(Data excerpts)

──────

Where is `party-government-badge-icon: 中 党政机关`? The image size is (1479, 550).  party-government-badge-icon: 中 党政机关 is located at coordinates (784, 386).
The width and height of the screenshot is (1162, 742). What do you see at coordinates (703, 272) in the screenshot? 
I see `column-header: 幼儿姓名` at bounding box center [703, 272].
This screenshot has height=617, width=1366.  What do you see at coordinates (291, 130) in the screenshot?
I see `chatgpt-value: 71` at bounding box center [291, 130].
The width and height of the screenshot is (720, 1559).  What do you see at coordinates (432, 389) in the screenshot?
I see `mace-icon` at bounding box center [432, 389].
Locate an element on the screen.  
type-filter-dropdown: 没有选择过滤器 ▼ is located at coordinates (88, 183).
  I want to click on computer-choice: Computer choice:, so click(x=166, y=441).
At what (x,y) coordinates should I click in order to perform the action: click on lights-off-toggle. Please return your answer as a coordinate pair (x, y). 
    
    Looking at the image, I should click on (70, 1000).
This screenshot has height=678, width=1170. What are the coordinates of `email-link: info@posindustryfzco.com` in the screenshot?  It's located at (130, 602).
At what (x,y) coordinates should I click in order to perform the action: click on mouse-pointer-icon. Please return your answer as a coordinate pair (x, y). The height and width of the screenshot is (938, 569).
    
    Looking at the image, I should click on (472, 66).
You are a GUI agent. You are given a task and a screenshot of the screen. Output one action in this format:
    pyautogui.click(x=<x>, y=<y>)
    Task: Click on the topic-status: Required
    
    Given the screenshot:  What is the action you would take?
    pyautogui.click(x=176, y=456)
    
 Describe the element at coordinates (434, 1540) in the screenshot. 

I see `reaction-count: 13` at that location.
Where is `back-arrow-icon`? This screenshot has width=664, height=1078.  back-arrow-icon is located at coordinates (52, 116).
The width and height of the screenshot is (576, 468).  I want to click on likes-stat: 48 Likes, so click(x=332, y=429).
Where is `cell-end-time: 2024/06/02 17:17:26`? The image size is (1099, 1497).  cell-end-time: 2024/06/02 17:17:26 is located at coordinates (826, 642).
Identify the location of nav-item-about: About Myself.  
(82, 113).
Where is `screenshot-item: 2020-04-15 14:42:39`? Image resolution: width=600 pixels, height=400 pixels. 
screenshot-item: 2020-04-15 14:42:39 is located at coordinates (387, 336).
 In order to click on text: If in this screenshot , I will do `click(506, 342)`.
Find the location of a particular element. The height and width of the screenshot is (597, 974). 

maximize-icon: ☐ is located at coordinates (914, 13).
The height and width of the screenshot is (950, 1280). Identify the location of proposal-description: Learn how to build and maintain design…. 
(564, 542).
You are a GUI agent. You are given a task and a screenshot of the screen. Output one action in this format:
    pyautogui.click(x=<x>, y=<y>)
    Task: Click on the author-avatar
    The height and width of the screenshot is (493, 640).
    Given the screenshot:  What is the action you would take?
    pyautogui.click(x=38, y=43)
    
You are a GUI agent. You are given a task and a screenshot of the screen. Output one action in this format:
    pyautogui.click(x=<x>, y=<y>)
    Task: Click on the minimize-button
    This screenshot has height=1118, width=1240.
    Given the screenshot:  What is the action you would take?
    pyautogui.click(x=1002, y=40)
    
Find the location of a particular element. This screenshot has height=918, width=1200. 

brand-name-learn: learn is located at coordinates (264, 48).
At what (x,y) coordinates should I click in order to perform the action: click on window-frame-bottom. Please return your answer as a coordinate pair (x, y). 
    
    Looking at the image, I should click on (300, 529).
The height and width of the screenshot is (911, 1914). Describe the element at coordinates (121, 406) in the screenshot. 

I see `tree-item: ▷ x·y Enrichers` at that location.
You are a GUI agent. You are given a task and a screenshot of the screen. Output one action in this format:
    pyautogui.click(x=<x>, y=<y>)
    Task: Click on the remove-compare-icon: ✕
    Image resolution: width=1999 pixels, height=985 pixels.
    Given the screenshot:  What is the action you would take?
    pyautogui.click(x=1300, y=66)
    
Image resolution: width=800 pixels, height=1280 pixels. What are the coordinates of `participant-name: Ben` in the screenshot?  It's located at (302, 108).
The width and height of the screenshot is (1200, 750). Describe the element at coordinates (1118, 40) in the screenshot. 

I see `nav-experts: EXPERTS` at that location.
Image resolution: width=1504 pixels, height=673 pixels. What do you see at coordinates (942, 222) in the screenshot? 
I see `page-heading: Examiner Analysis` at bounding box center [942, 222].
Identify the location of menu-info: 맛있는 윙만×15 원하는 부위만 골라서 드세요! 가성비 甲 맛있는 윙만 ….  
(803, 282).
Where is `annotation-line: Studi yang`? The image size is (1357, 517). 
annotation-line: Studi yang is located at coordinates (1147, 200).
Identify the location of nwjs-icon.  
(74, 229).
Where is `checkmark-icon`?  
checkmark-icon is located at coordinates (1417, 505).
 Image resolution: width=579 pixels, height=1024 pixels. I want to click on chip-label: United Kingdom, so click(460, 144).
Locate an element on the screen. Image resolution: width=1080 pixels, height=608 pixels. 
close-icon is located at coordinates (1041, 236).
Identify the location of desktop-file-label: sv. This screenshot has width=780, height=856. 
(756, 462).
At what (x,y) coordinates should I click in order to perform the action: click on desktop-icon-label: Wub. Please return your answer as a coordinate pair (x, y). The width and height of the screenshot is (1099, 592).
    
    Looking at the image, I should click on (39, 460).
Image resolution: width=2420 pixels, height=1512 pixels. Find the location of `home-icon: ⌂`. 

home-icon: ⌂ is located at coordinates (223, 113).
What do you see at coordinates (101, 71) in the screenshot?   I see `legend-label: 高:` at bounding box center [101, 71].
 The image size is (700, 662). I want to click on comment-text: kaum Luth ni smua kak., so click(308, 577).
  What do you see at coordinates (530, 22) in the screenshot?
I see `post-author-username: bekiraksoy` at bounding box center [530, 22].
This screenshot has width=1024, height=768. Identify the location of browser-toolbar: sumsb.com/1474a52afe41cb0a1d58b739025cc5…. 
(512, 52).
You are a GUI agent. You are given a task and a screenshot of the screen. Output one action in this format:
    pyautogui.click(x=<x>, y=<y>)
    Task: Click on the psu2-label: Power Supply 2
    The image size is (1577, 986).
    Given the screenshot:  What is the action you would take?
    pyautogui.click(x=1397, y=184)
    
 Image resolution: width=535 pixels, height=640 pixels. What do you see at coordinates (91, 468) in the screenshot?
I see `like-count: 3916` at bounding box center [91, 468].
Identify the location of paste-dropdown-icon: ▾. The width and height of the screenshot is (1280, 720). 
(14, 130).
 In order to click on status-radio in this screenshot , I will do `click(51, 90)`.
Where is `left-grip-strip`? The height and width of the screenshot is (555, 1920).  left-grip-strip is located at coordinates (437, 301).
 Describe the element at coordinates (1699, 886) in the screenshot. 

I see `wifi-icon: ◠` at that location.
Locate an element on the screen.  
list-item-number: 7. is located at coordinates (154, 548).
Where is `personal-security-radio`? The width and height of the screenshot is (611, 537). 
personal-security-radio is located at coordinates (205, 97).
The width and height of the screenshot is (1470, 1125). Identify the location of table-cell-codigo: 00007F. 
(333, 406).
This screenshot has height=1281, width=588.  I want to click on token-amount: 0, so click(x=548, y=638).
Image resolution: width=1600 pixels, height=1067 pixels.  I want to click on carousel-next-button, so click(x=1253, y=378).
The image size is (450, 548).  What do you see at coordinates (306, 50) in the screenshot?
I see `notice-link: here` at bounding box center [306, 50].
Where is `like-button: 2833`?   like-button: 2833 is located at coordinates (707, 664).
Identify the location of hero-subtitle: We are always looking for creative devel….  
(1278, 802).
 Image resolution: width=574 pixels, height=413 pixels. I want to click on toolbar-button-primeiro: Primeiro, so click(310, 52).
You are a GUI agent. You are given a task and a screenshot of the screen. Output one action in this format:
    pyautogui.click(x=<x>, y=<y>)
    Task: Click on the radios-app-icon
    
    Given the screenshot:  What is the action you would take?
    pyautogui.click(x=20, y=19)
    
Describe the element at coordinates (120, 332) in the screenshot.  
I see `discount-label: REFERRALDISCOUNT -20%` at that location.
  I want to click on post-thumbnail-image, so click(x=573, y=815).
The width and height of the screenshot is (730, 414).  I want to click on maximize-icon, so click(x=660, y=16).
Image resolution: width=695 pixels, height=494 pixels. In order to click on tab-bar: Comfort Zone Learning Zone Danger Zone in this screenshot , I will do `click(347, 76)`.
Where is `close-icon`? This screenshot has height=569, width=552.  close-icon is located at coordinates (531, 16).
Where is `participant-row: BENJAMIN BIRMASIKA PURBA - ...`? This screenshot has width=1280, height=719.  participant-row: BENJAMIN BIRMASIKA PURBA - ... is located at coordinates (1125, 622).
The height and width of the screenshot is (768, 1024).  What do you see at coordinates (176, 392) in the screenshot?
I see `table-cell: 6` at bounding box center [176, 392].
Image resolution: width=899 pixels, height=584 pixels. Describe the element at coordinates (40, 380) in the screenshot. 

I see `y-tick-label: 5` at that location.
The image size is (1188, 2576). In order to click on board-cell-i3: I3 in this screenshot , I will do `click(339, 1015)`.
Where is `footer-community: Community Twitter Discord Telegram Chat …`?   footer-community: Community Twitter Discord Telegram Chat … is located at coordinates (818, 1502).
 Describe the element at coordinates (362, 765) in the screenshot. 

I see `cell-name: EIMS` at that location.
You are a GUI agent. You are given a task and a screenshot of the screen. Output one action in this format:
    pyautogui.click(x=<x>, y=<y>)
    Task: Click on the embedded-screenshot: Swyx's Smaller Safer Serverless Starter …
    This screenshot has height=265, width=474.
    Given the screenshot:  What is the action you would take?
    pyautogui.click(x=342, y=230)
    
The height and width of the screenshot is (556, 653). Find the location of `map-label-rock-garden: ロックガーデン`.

──────

Exercise brief: Extract the lines of the data above word for word, from the first line through the line containing "center [703, 272].".

Solved problem:
Where is `party-government-badge-icon: 中 党政机关`? The image size is (1479, 550).  party-government-badge-icon: 中 党政机关 is located at coordinates (784, 386).
The width and height of the screenshot is (1162, 742). What do you see at coordinates (703, 272) in the screenshot? 
I see `column-header: 幼儿姓名` at bounding box center [703, 272].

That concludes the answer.